What is required: The listing below should be printed again word for word, without any images.

# # # # # # #

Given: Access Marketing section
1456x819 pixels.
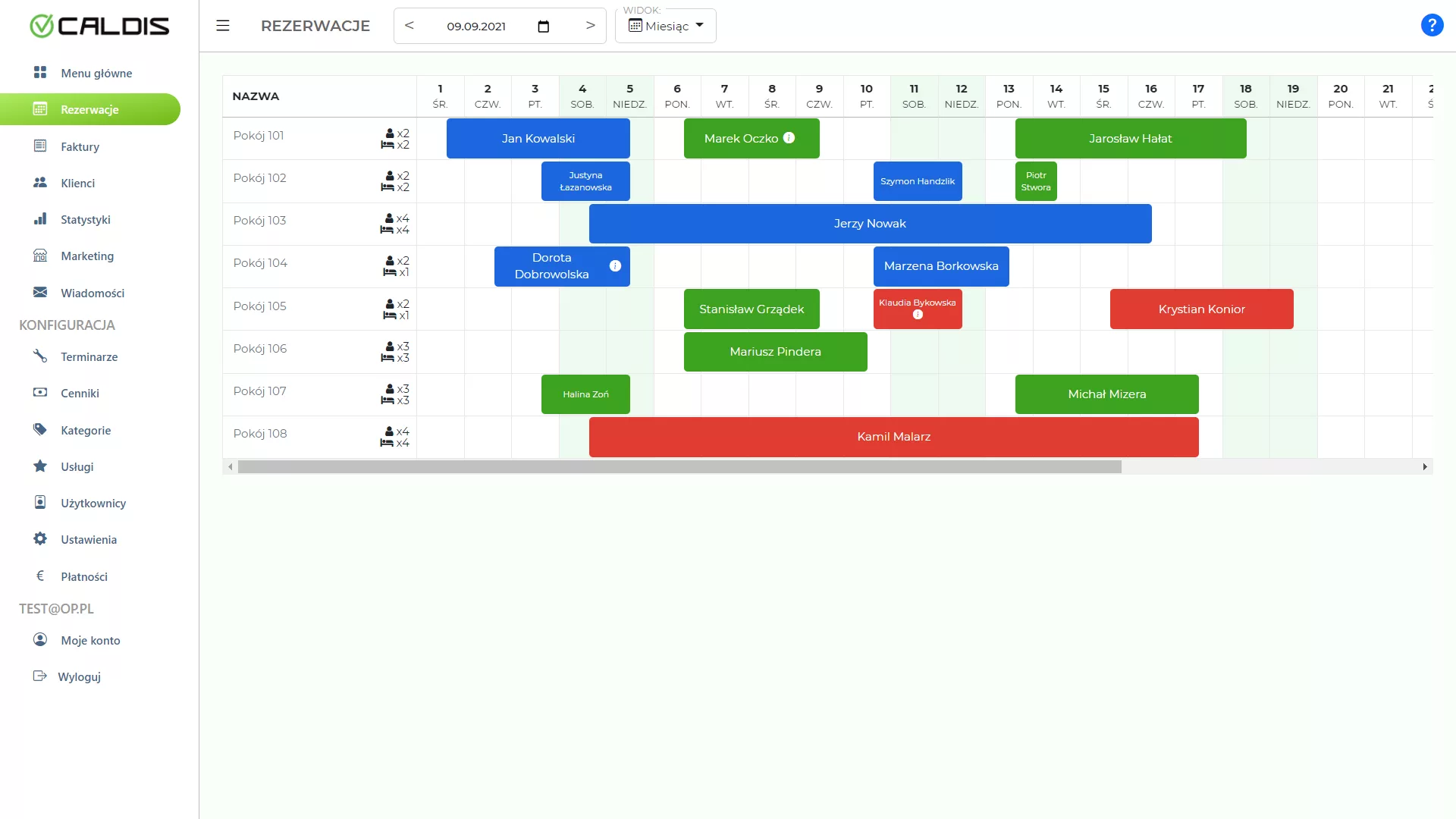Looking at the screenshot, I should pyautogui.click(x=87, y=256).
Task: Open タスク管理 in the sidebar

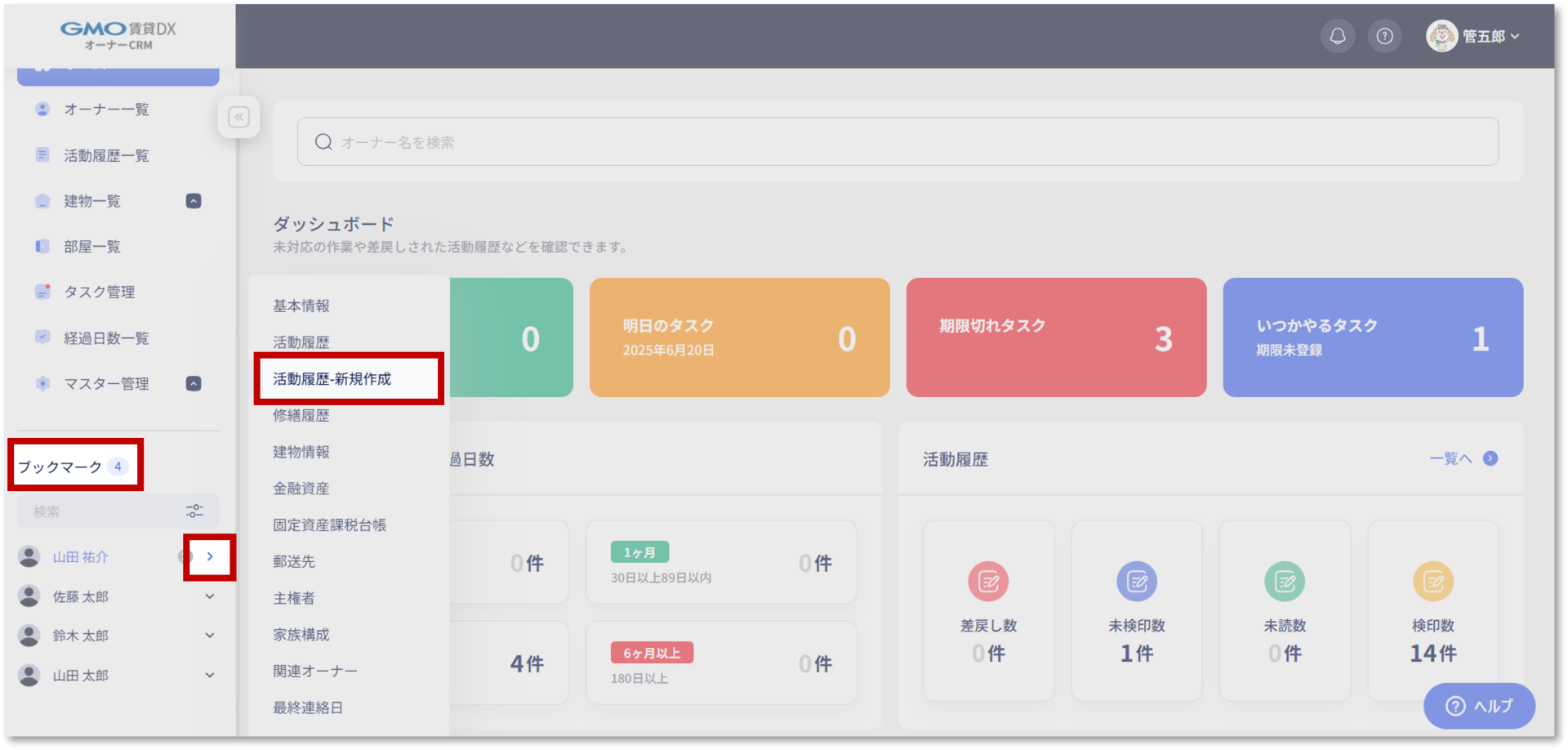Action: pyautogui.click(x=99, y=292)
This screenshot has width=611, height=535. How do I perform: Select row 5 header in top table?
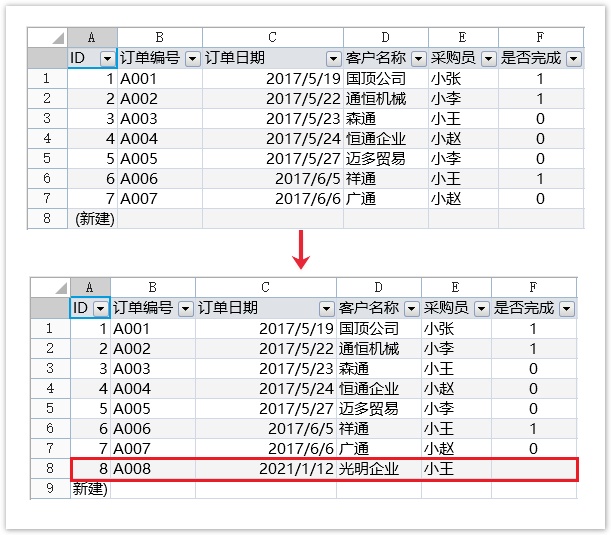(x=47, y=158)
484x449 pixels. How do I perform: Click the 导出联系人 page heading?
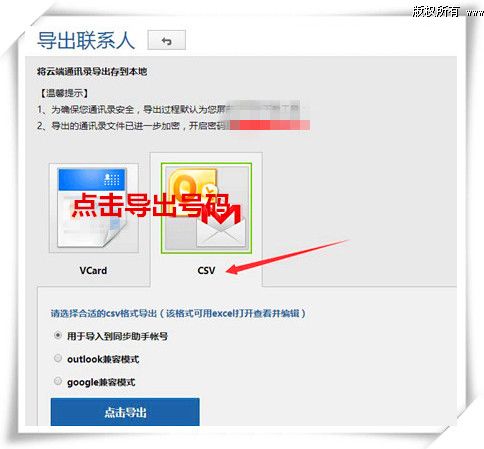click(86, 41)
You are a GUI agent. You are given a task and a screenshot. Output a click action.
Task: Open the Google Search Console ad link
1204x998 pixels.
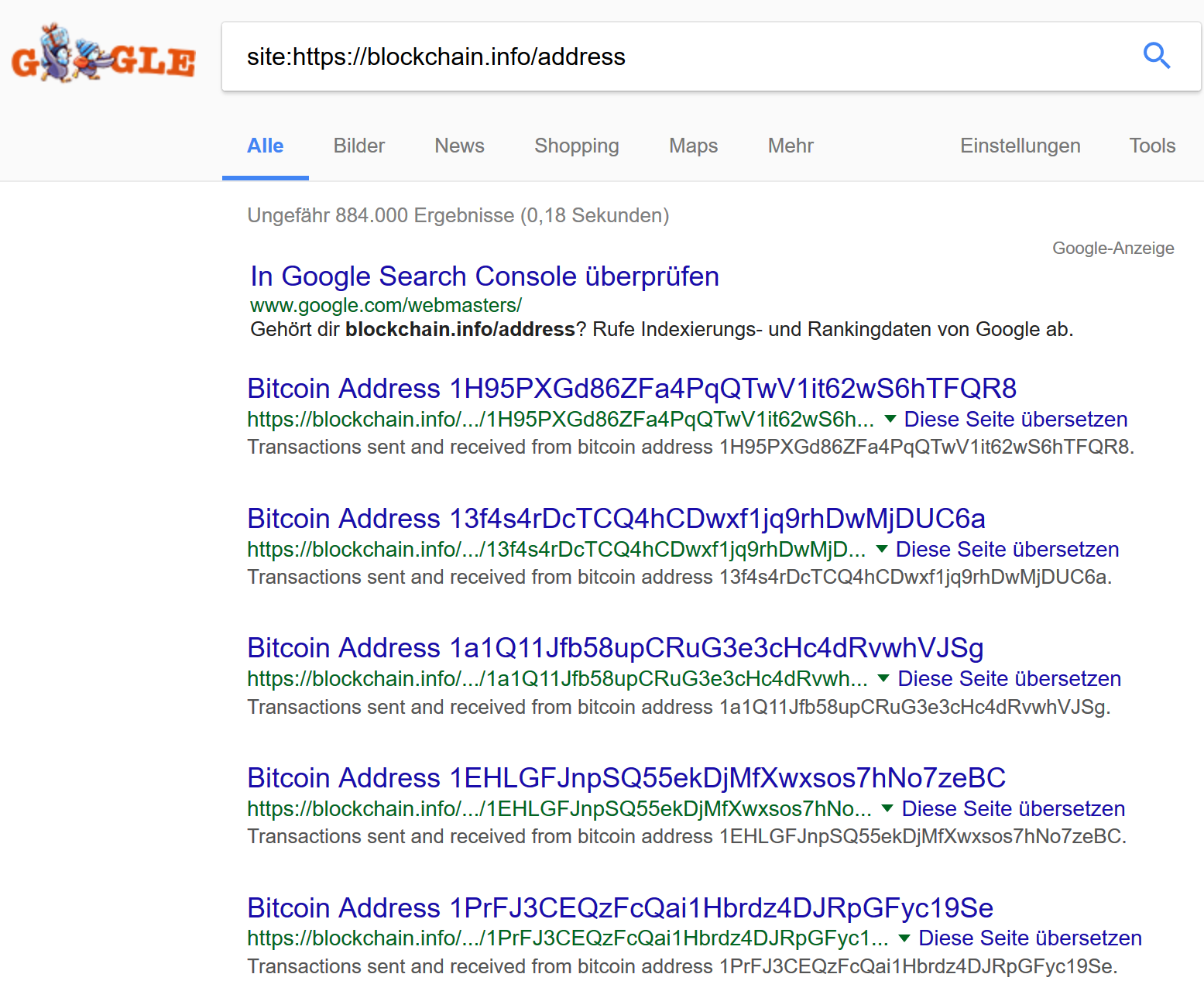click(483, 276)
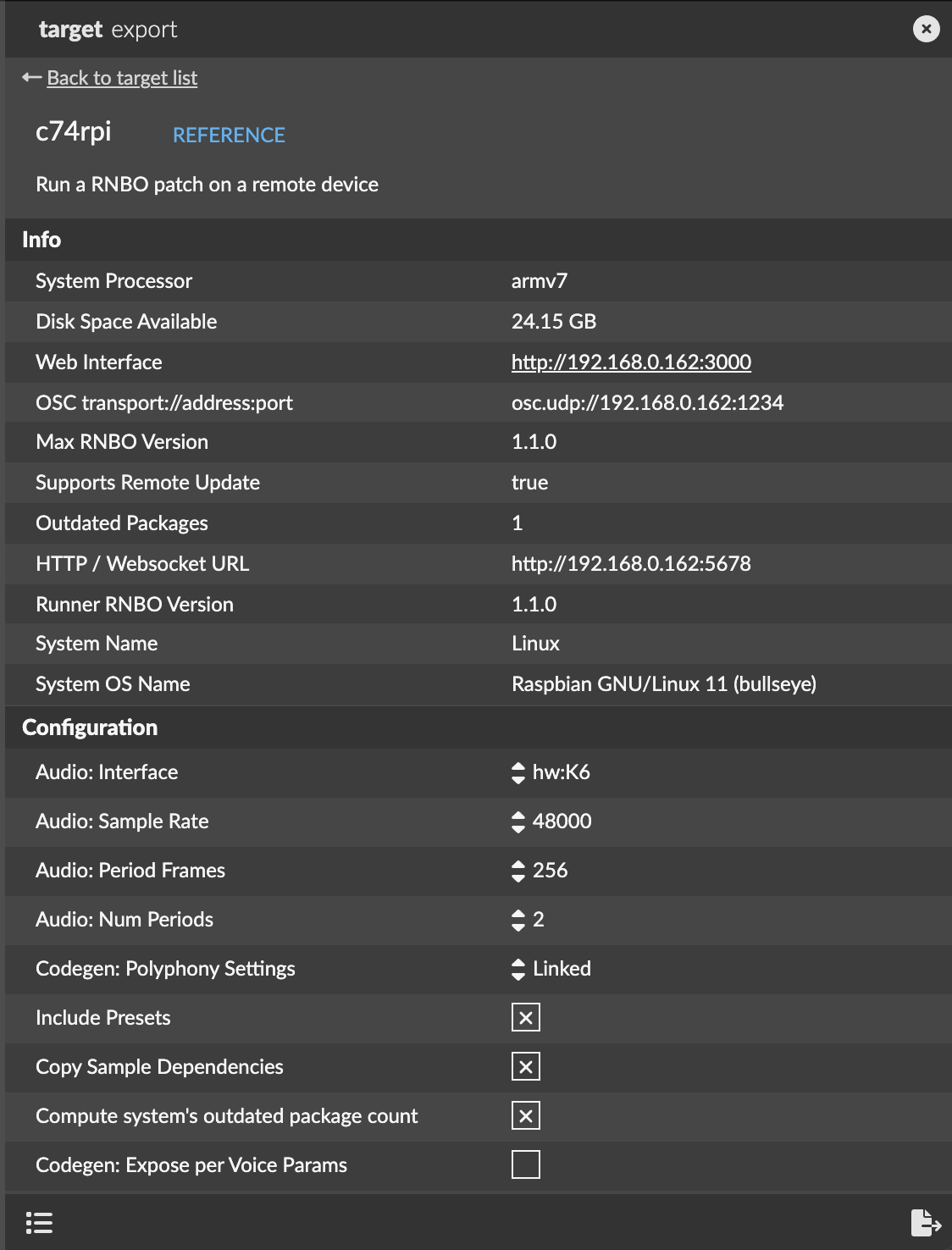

# # # # # # #

Solved exercise:
Given: Access Marketing section
1456x819 pixels.
Looking at the screenshot, I should pyautogui.click(x=87, y=256).
Task: Open タスク管理 in the sidebar

Action: pyautogui.click(x=99, y=292)
This screenshot has width=611, height=535. How do I perform: Select row 5 header in top table?
(x=47, y=158)
484x449 pixels. How do I perform: Click the 导出联系人 page heading?
click(86, 41)
You are a GUI agent. You are given a task and a screenshot. Output a click action.
Task: Open the Google Search Console ad link
1204x998 pixels.
click(483, 276)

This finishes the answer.